Do you want more makers or more takers? Think about it.
Let’s try this one. Do you want to live in a state with more moochers, or less moochers? Whether you are a liberal or a conservative, you agree on the legitimate need for a safety net to protect those below the poverty level. Liberals and conservatives can have an honest debate on how high or low the net should be, but we agree on the idea of a safety net.
So what do I mean by a moocher? I suppose we might call a moocher someone receiving money from the state who is has income above the poverty level. So, is a state better off with more or fewer moochers?
Would you rather live in a state with a bad credit rating or a good one? With a bad business climate or a good one? Weak home prices or strong ones? Strong or weak employment trends?
Okay … these are all loaded questions. I put a chart up called the “Moocher’s Index” which simply shows the number of non-poor signed up for redistribution programs by state. I don’t know that it proves anything as a stand-alone graphic.
Forbes magazine, though, explored some of the questions above and identified eleven states in a “death spiral.” These states are:
√ New Mexico
√ South Carolina
√ New York
Forbes looks at two elements to identify states in death spirals. First, all of these states have more takers than makers. New Mexico is worst with 1.53 takers for every maker. By contrast, a state like Texas has only .82 taker for every maker.
The second element is their credit worthiness, based on an analysis by a money management firm, Connor & Company. It downgrades states with high debt, uncompetitive business climates, weak home prices, and weak employment situation.
You can see some overlap with moocher states and states in death spirals.
No states with low tax burdens are on the list. But three of the states with the highest local and state tax rates are on the list: California, New York, and Maine.

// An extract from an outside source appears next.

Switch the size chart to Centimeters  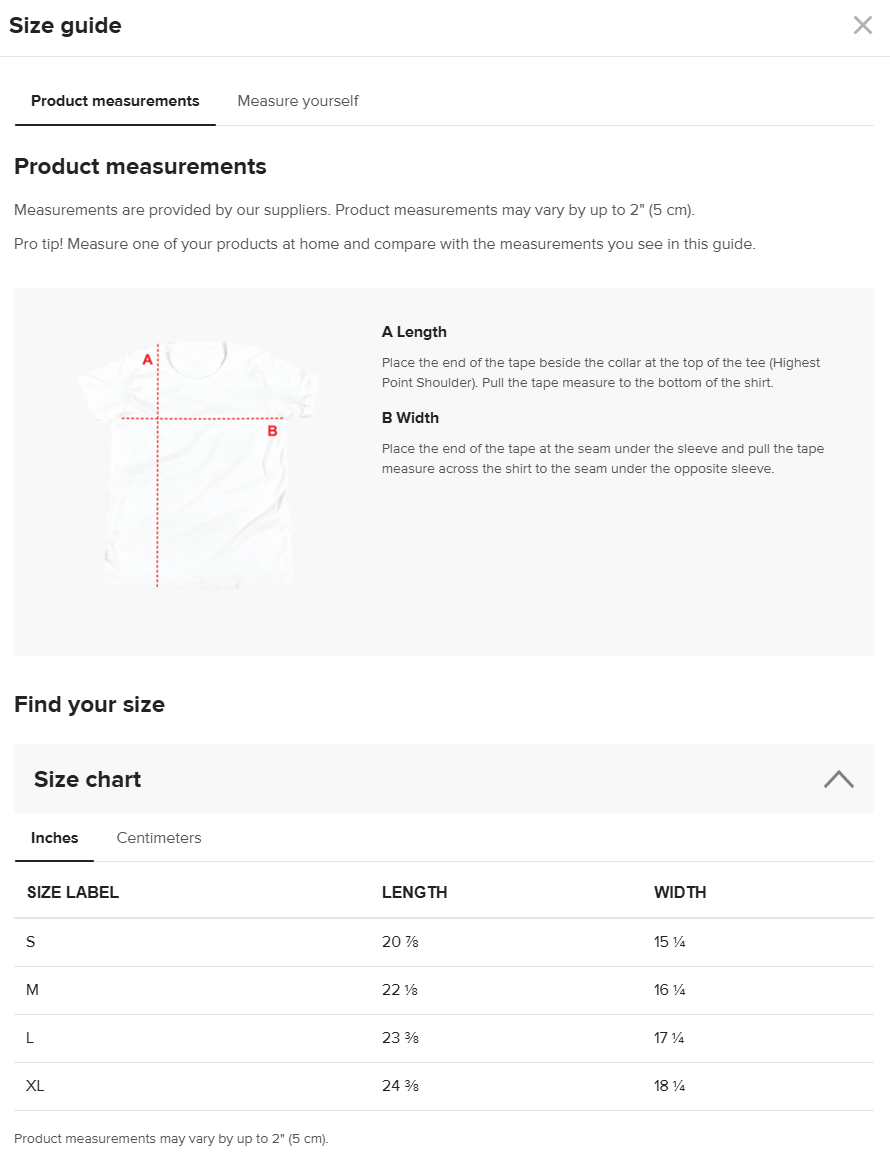[x=159, y=838]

Interestingly, every state on the list, except for Hawaii, has a fertility rate below replacement level of 2.1. In fact, two of the states high up on the moocher index, New York and Maine, rank among the lowest fertility birth rates in the nation.
People are good. Young people are good. They are a source of vitality and innovation for states. They are future taxpayers. Creation should be encouraged. By the same token, states need more makers than takers. They need a favorable tax climate.
The eleven states above represent the consequence of big government run amuck. I wish President Obama would take notice and stop mimicking them.